-- Exercise description --
All lines from the one with "Image resolution: width=1512" to the end of the data: return those exactly, and only those.

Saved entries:
========================================================================

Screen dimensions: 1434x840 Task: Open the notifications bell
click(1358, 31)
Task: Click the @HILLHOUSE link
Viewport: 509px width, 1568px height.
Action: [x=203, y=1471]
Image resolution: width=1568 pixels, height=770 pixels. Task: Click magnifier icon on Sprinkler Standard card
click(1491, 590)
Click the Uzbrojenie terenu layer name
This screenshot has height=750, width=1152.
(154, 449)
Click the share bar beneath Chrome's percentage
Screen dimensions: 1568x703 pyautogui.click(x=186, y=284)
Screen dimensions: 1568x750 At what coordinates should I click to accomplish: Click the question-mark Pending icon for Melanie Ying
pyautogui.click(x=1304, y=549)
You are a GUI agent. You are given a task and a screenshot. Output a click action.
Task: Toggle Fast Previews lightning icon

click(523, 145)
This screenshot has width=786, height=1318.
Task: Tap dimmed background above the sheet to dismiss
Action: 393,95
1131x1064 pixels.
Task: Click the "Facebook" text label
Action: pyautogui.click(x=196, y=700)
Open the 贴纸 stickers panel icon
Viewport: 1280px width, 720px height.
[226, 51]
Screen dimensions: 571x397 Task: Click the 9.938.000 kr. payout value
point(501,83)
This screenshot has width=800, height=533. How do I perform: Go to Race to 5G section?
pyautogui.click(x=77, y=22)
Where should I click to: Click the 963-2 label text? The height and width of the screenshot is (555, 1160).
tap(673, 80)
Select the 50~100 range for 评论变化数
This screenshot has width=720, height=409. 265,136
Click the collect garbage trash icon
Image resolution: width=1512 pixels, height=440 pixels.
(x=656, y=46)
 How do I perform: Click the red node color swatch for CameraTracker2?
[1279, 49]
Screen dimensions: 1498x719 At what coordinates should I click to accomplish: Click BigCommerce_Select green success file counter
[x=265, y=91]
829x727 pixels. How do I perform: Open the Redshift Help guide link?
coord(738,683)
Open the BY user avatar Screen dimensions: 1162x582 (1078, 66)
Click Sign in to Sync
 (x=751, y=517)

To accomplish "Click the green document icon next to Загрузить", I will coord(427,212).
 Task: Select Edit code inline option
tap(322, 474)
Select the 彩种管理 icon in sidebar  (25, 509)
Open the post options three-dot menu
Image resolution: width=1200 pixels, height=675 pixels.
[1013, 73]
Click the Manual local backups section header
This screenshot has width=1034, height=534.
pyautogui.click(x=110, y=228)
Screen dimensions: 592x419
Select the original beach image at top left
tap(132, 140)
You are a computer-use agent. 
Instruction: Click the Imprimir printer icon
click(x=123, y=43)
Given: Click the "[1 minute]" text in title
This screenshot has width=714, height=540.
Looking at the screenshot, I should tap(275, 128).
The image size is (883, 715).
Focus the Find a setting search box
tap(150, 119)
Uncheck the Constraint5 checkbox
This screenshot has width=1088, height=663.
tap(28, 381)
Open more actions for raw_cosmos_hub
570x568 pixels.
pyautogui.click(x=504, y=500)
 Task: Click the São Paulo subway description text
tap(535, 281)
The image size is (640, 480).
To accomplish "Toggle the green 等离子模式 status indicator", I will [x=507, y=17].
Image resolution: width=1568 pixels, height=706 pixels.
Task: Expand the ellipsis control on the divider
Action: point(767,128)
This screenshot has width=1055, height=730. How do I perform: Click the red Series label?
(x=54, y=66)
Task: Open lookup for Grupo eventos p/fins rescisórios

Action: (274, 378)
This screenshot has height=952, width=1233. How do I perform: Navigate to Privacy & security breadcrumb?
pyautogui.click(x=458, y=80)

========================================================================

-- Response to the exercise --
Image resolution: width=1512 pixels, height=440 pixels.
(x=656, y=46)
 How do I perform: Click the red node color swatch for CameraTracker2?
[1279, 49]
Screen dimensions: 1498x719 At what coordinates should I click to accomplish: Click BigCommerce_Select green success file counter
[x=265, y=91]
829x727 pixels. How do I perform: Open the Redshift Help guide link?
coord(738,683)
Open the BY user avatar Screen dimensions: 1162x582 (1078, 66)
Click Sign in to Sync
 (x=751, y=517)

To accomplish "Click the green document icon next to Загрузить", I will coord(427,212).
 Task: Select Edit code inline option
tap(322, 474)
Select the 彩种管理 icon in sidebar  (25, 509)
Open the post options three-dot menu
Image resolution: width=1200 pixels, height=675 pixels.
[1013, 73]
Click the Manual local backups section header
This screenshot has width=1034, height=534.
pyautogui.click(x=110, y=228)
Screen dimensions: 592x419
Select the original beach image at top left
tap(132, 140)
You are a computer-use agent. 
Instruction: Click the Imprimir printer icon
click(x=123, y=43)
Given: Click the "[1 minute]" text in title
This screenshot has width=714, height=540.
Looking at the screenshot, I should tap(275, 128).
The image size is (883, 715).
Focus the Find a setting search box
tap(150, 119)
Uncheck the Constraint5 checkbox
This screenshot has width=1088, height=663.
tap(28, 381)
Open more actions for raw_cosmos_hub
570x568 pixels.
pyautogui.click(x=504, y=500)
 Task: Click the São Paulo subway description text
tap(535, 281)
The image size is (640, 480).
To accomplish "Toggle the green 等离子模式 status indicator", I will [x=507, y=17].
Image resolution: width=1568 pixels, height=706 pixels.
Task: Expand the ellipsis control on the divider
Action: point(767,128)
This screenshot has width=1055, height=730. How do I perform: Click the red Series label?
(x=54, y=66)
Task: Open lookup for Grupo eventos p/fins rescisórios

Action: (274, 378)
This screenshot has height=952, width=1233. How do I perform: Navigate to Privacy & security breadcrumb?
pyautogui.click(x=458, y=80)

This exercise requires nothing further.